(Record extracts Opens)

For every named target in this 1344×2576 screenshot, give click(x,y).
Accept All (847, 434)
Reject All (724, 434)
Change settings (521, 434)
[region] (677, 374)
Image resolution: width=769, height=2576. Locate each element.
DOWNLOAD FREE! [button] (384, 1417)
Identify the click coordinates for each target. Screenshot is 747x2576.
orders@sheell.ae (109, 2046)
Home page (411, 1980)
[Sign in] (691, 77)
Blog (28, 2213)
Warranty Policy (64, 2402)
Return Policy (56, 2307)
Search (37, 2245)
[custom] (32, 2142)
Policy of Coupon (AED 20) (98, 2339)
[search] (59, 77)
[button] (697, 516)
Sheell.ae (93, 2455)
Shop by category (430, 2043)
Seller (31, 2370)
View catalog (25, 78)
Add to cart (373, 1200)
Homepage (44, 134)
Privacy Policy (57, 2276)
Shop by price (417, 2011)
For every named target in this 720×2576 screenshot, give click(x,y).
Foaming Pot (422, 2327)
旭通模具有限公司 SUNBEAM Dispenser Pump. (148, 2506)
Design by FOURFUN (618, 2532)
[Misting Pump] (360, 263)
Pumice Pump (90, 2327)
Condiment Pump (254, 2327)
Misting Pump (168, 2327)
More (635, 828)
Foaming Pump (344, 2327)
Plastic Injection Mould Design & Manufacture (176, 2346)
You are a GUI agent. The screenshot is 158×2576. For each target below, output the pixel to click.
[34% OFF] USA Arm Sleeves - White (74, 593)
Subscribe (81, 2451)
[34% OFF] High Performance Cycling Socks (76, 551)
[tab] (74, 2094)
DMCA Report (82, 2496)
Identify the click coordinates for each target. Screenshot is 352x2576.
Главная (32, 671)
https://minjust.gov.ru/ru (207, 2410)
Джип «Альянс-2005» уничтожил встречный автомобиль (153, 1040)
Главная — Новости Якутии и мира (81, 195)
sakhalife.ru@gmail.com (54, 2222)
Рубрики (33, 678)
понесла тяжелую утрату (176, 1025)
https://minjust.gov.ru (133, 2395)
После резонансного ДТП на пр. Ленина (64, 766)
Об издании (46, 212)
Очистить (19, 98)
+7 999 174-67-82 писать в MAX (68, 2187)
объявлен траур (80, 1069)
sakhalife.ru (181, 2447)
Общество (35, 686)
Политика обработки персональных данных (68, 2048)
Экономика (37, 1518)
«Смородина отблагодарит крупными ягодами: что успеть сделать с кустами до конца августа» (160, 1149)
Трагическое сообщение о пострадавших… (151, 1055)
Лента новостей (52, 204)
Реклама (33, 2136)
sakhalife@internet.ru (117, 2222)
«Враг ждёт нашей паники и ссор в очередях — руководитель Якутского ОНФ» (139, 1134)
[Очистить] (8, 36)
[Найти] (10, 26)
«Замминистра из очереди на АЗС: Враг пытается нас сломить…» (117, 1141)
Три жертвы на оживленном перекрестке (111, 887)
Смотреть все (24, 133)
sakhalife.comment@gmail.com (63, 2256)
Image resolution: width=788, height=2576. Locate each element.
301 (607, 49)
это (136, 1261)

(Record extracts Closes)

▶ _Requirement_
Everything in the listing should be written out again exactly.

▶ _Result_
For every named target in this 1344×2576 screenshot, give click(x,y).
Accept All (847, 434)
Reject All (724, 434)
Change settings (521, 434)
[region] (677, 374)
Image resolution: width=769, height=2576. Locate each element.
DOWNLOAD FREE! [button] (384, 1417)
Identify the click coordinates for each target. Screenshot is 747x2576.
orders@sheell.ae (109, 2046)
Home page (411, 1980)
[Sign in] (691, 77)
Blog (28, 2213)
Warranty Policy (64, 2402)
Return Policy (56, 2307)
Search (37, 2245)
[custom] (32, 2142)
Policy of Coupon (AED 20) (98, 2339)
[search] (59, 77)
[button] (697, 516)
Sheell.ae (93, 2455)
Shop by category (430, 2043)
Seller (31, 2370)
View catalog (25, 78)
Add to cart (373, 1200)
Homepage (44, 134)
Privacy Policy (57, 2276)
Shop by price (417, 2011)
For every named target in this 720×2576 screenshot, give click(x,y).
Foaming Pot (422, 2327)
旭通模具有限公司 SUNBEAM Dispenser Pump. (148, 2506)
Design by FOURFUN (618, 2532)
[Misting Pump] (360, 263)
Pumice Pump (90, 2327)
Condiment Pump (254, 2327)
Misting Pump (168, 2327)
More (635, 828)
Foaming Pump (344, 2327)
Plastic Injection Mould Design & Manufacture (176, 2346)
You are a GUI agent. The screenshot is 158×2576. For each target below, output the pixel to click.
[34% OFF] USA Arm Sleeves - White (74, 593)
Subscribe (81, 2451)
[34% OFF] High Performance Cycling Socks (76, 551)
[tab] (74, 2094)
DMCA Report (82, 2496)
Identify the click coordinates for each target. Screenshot is 352x2576.
Главная (32, 671)
https://minjust.gov.ru/ru (207, 2410)
Джип «Альянс-2005» уничтожил встречный автомобиль (153, 1040)
Главная — Новости Якутии и мира (81, 195)
sakhalife.ru@gmail.com (54, 2222)
Рубрики (33, 678)
понесла тяжелую утрату (176, 1025)
https://minjust.gov.ru (133, 2395)
После резонансного ДТП на пр. Ленина (64, 766)
Об издании (46, 212)
Очистить (19, 98)
+7 999 174-67-82 писать в MAX (68, 2187)
объявлен траур (80, 1069)
sakhalife.ru (181, 2447)
Общество (35, 686)
Политика обработки персональных данных (68, 2048)
Экономика (37, 1518)
«Смородина отблагодарит крупными ягодами: что успеть сделать с кустами до конца августа» (160, 1149)
Трагическое сообщение о пострадавших… (151, 1055)
Лента новостей (52, 204)
Реклама (33, 2136)
sakhalife@internet.ru (117, 2222)
«Враг ждёт нашей паники и ссор в очередях — руководитель Якутского ОНФ» (139, 1134)
[Очистить] (8, 36)
[Найти] (10, 26)
«Замминистра из очереди на АЗС: Враг пытается нас сломить…» (117, 1141)
Три жертвы на оживленном перекрестке (111, 887)
Смотреть все (24, 133)
sakhalife.comment@gmail.com (63, 2256)
Image resolution: width=788, height=2576. Locate each element.
301 (607, 49)
это (136, 1261)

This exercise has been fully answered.